Cider Corner: How to Fight For a Line at a Local Beer Bar

​Although telling your brand’s story in person and at the source is the best way to connect with consumers, getting the liquid into a craft beverage bar can be important as well.

And while it can be hard to separate emotion and the passion your cidery has for its product, it is a commodity made to be sold. Ploughman Cider‘s Ben Wenk shared with Brewer what he has to remember when he is working with draft accounts and getting a keg of his cider on a line at a local establishment.

“The most important thing for us is to understand where your buyer is coming from,” he said. “Know how they’re going to make a buck with your product.

“It’s easy to talk about how your product tastes and who it appeals to. To know how it’ll make money for their bar or package shop is the most important thing.”

That means going into a meeting with a new cider buyer by knowing your numbers, figuring out their margins, and knowing their neighborhood and their customers.

“Build a relationship with them,” Wenk said. “That’s what it’s all about.

“Every joint is different too! Learn about the people, learn what makes each account unique.”

The number one step for Swilled Dog is to have the buyer try it.

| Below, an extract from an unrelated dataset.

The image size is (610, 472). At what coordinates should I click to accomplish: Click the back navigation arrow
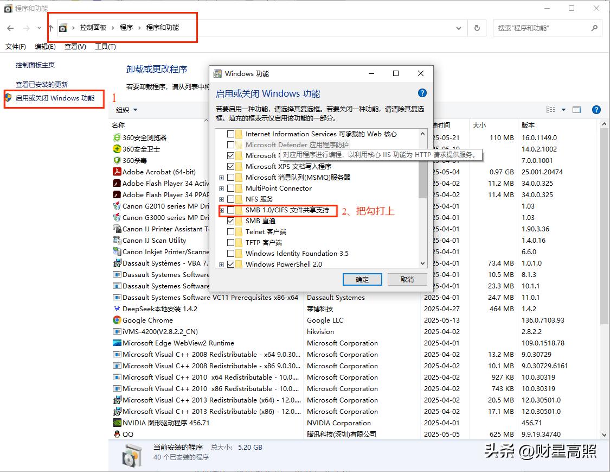point(10,28)
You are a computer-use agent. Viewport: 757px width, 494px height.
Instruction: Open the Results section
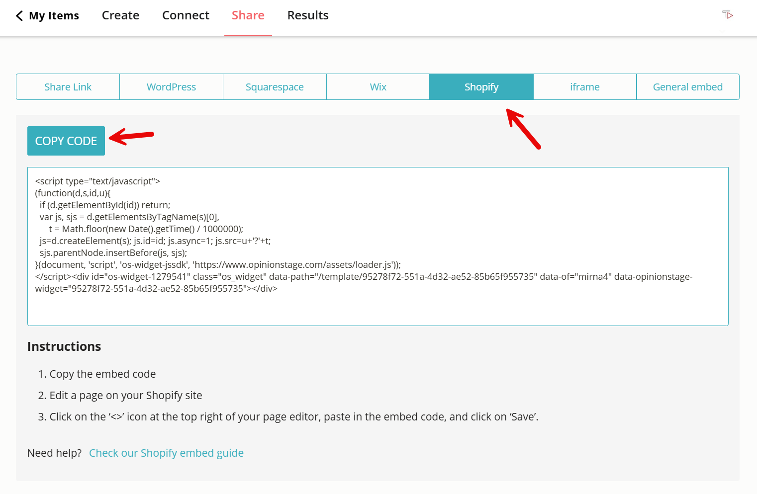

“We really believe in the liquid and once they try our ciders, they know their customers will love it if they put it on tap,” Brooke Glover said. “Besides having the buyer try it, a relationship with the buyer is extremely important.

“We offer to be there to help support the brand, which buyers appreciate.”

A funny anecdote Glover shared was she said they have introduced the cidery’s mascot, her dog Lucy Pickles, to the buyer.

“That seals the deal every time,” Glover said jokingly. “It is next to impossible to say no to the fluffiness.

“In all seriousness though, our philosophy is to do a good job telling our story and why we are different, which allows the buyer and the entire bar/restaurant staff to connect with our brand and tell our story. The staff can help us connect with consumers if they believe in our brand and our philosophy of giving back.”

Wenk added that success comes when you build a relationship on mutual trust and respect.

“Get to know them, let them get to know you,” he added. “Just be your own comfortable self! The more you know about the people and the clientele they’re attracting to their place, it’ll make for an easier and more fruitful conversation.”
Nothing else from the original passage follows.